Images from the Granular Piston


Here, I've included some images and data from the granular piston experiment. In short, we confine plastic disks to a tall narrow geometry where the walls are fixed and we slowly raise the floor. The disks resist the motion because of friction between the sidewalls and between neighboring disks. In this particular set of experiments, we use 700 monodisperse disks.

We use photoelastic disks and view the experiment through crossed polarizers. Whenever the disk is under stress, it rotates the polarization of light and thus appears bright. The local stress is a function of the gradient2 of the image and can be calibrated.

Below are sequences of images that were taken with a video camera and frame grabber. In the following table of 6 images we show the initial buildup of stress and the failure -- which is clearly evident in the left hand corner. The images are taken at 0, 51, 102, 152, 160.5, & 162.5 seconds, respectively. What should be obvious is that the stress builds up slowly and is periodically released in short bursts (or failures.).


Again, in the following 2 images, taken 2 seconds apart, I show another such failure, also on the left-hand side. Note that since all the disks are the same size, there is a strong tendancy for the stress chains to propagate along the axes of the hexagonal close-packed (HCP) lattice.

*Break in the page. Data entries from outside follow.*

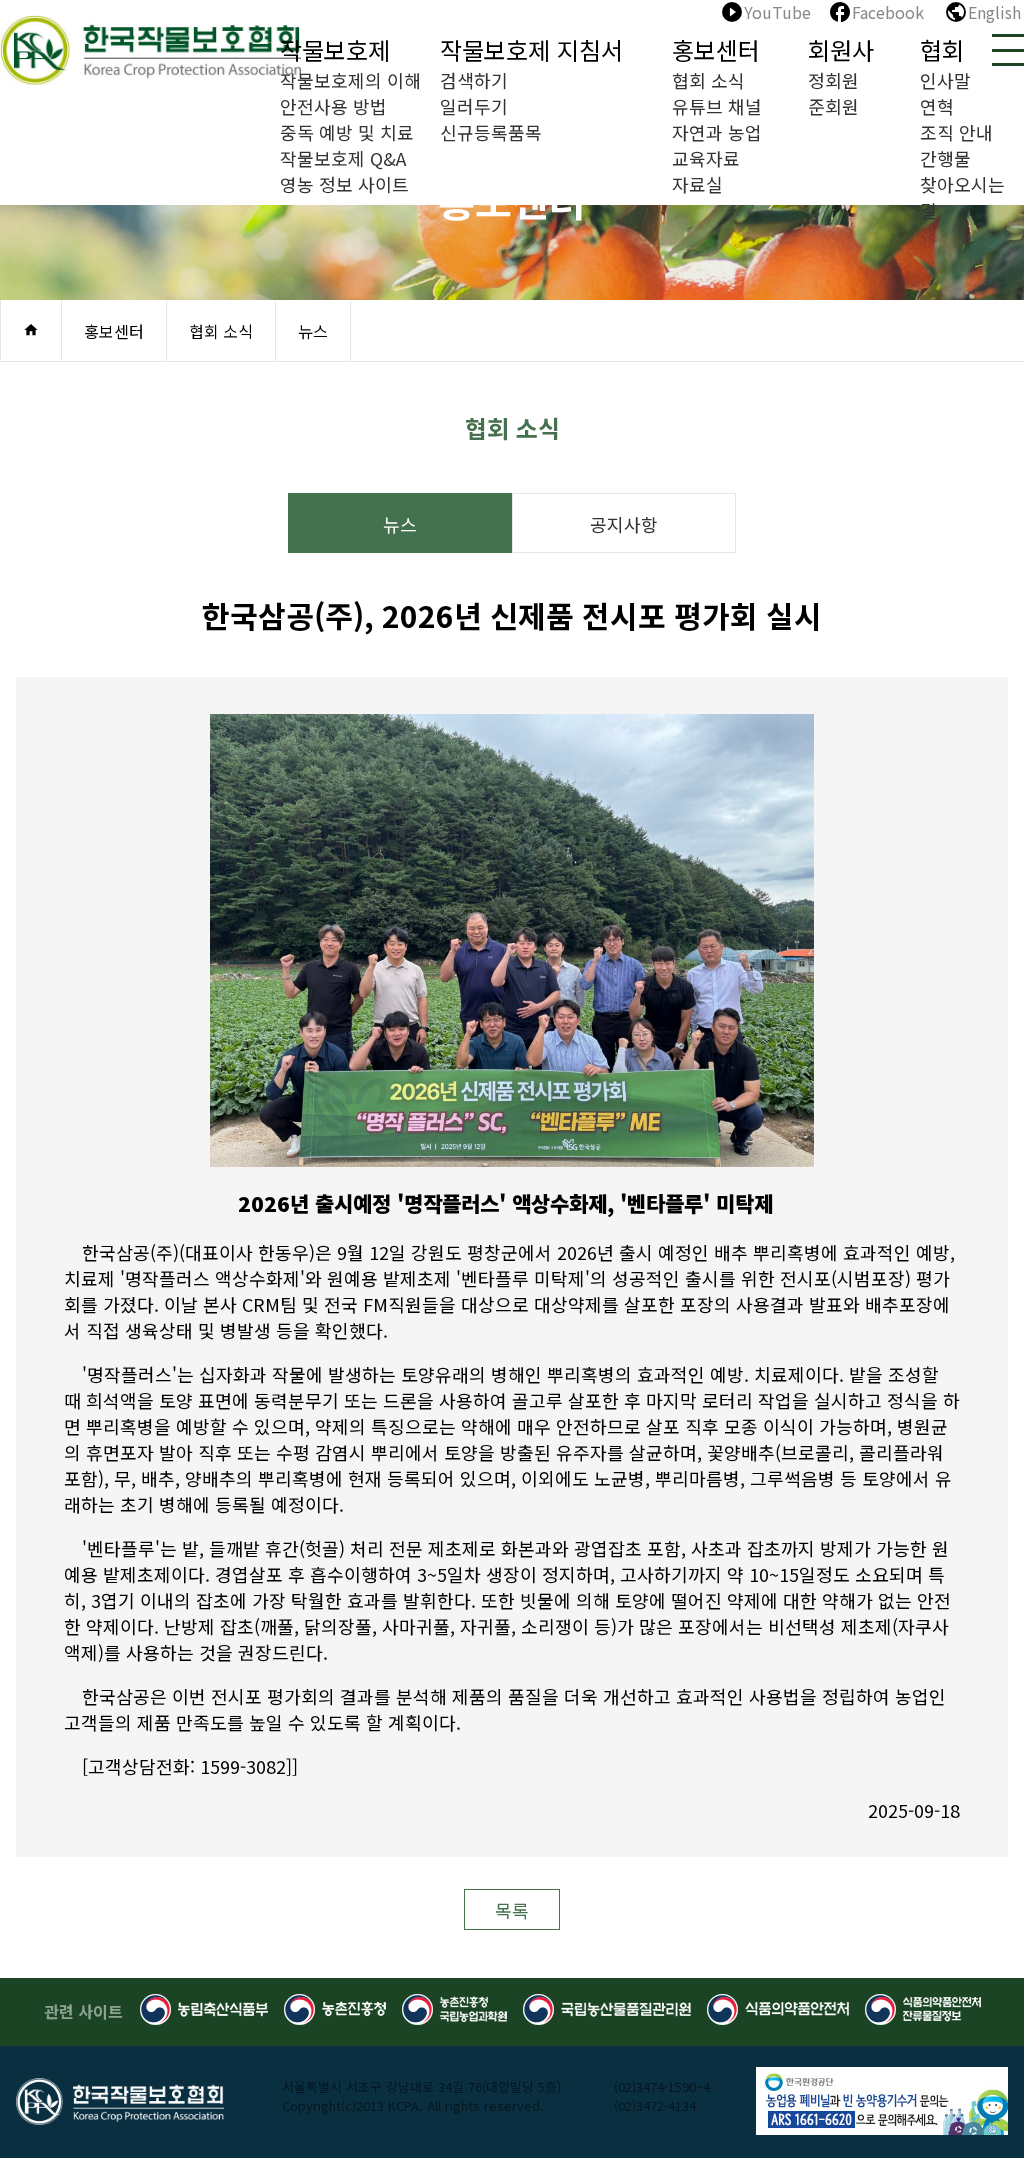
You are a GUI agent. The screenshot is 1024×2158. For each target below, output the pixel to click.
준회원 (833, 106)
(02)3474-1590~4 (662, 2086)
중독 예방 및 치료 (347, 132)
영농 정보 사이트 (344, 184)
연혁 (937, 106)
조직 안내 (956, 132)
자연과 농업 (717, 132)
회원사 (841, 49)
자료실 (697, 184)
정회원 (833, 80)
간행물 (945, 158)
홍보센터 (716, 49)
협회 (942, 49)
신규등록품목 (491, 132)
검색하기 (474, 80)
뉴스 (400, 524)
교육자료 (706, 158)
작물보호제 (335, 49)
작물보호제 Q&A (343, 158)
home (31, 330)
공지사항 (624, 524)
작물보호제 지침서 (531, 49)
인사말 (945, 80)
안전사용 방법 (333, 106)
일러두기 (474, 106)
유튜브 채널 (717, 106)
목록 (512, 1910)
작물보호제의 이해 (350, 80)
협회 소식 (708, 80)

The pressure profile as a function of depth can be calculated for each image by calculating the pressure withing a narrow sliding window. Doing so for each image and assigning an intensity (black-blue-green-red), corresponding to the local stress, and plotting this as a function of time gives the following space-time diagram:

depth
time

Pressure appears as intensity

One thing that can be seen is the banding that appears from the HCP lattice and the propagation of stress chains along the horizontal axis of each picture. Also, this structure stays largely intact while the piston is in motion. A second thing to note are the discontinuities about 1/4 and 3/8 of the way across the image. These are the "failures" shown above -- literally where there is a large buildup of stress and a sudden release.